Annual ShearingGoing to the Baa-Baa Shop
April 30, 2019
The temperature is rising in Hampton Roads, which can only mean one thing for our woolly friends at the Zoo Farm: it’s time for their annual haircut.
It is important for sheep, alpacas and other animals with thick wool to be sheared before warmer weather kicks in to prevent overheating. Wool acts as an excellent insulator to keep the sheep and alpacas warmer in the cold, especially when temperatures drop below freezing. While these species can handle colder climates, the sheep and alpacas at the Virginia Zoo always have the option to be inside their heated barn if they’re feeling chilly.
Once the weather starts warming up, it’s time to shed those wooly coats and the Virginia Zoo makes the call to the shearers. Both the sheep and alpacas were visited by Southern Grit Shearing Services through the Rockin’ Alpaca Suri Ranch in April. The ranch is in Meherrin, Virginia and the shearing team – based out of North Carolina – travel throughout Virginia, North Carolina and other nearby states to provide shearing services. This is the second year they have sheared for the zoo.
The shearers provided all of their own equipment and with the help of Zoo Keepers, sheared the sheep and alpacas in about an hour and a half.
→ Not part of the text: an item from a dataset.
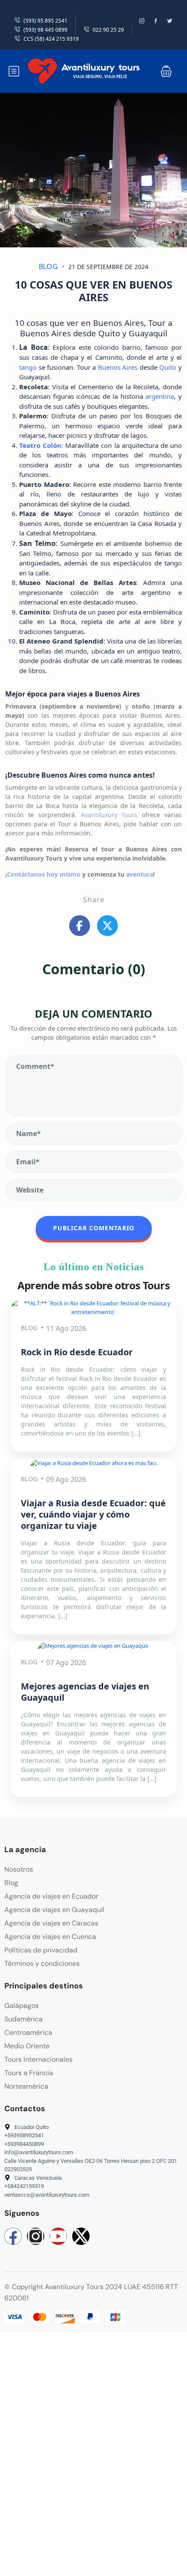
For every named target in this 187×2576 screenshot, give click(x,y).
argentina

The sheep – Alvin and Simon – were sheared first, followed by the alpacas – Calico, Hermione and Troika. The shearing process is similar to how humans shave their heads. The animals are already used to allowing Zoo Keepers and Vet staff to handle them for other husbandry needs that help keep them healthy, such as hoof trims and body exams. Once sheared, the alpacas and the sheep are much more comfortable and ready to handle the warm, humid days of spring and summer here in Norfolk.
Several bags of sheared wool were collected and will be used around the Zoo as enrichment for other animals. With its unusual smell and texture, wool can be very enriching and interesting for the other animals at the Zoo. Animals such as the otters, tigers and lions may roll around in the wool and even mark it with their own scent. Wool is also given to many of the birds housed at the Zoo for them to use as nesting material!
The alpacas and sheep are on exhibit in the ZooFarm. Even though they look a little different now, we can ensure their shorter wool is better for them as we soon reach temperatures well into the 80°s and 90°s. Stop by and pay them a visit during your next trip to the Zoo!